What the Verifier Checks:
Memory Safety
- No out-of-bounds array access
- No null pointer dereferences
- Proper initialization of variables
Control Flow
- No infinite loops (bounded loops only since Linux 5.3)
- All code paths must exit
- No unreachable code
Helper Function Usage
- Only approved helper functions can be called
- Correct argument types and counts
Stack Usage
- Limited to 512 bytes of stack space
- No stack overflow protection needed
// ❌ This will be REJECTED by verifier
for (int i = 0; ; i++) { // Infinite loop
// code
}
// ✅ This will be ACCEPTED
for (int i = 0; i < 100; i++) { // Bounded loop
// code
}
Why This Matters: The verifier ensures the eBPF program cannot crash the kernel, making it safe to run in production.

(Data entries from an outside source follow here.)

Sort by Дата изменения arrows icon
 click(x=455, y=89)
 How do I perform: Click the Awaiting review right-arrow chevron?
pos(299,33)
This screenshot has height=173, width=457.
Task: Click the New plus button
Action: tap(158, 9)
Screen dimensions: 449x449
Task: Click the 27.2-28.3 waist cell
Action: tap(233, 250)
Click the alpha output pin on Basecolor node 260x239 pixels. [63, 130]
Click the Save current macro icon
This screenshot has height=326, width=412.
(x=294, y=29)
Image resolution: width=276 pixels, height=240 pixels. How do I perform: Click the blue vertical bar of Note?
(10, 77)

3. BPF Maps: Data Storage & Communication
BPF Maps are the primary way to:
- Store state between eBPF program invocations
- Communicate between kernel and userspace
- Share data between different eBPF programs
Essential Map Types:
Hash Maps - Key-value storage
struct {
__uint(type, BPF_MAP_TYPE_HASH);
__uint(max_entries, 1024);
__type(key, u32); // PID
__type(value, u64); // Syscall count
} syscall_counts SEC(".maps");
Arrays - Index-based access
struct {
__uint(type, BPF_MAP_TYPE_ARRAY);
__uint(max_entries, 256); // One per syscall number
__type(key, u32);
__type(value, u64);
} syscall_stats SEC(".maps");
Perf Event Arrays - High-speed data streaming
struct {
__uint(type, BPF_MAP_TYPE_PERF_EVENT_ARRAY);
__uint(key_size, sizeof(u32));
__uint(value_size, sizeof(u32));
} syscall_events SEC(".maps");
You can find the usage of this in the pervious blog post code
// Send data to userspace
bpf_perf_event_output(ctx, &events, BPF_F_CURRENT_CPU, &data, sizeof(data));
Ring Buffers - Modern alternative to perf events (Linux 5.8+)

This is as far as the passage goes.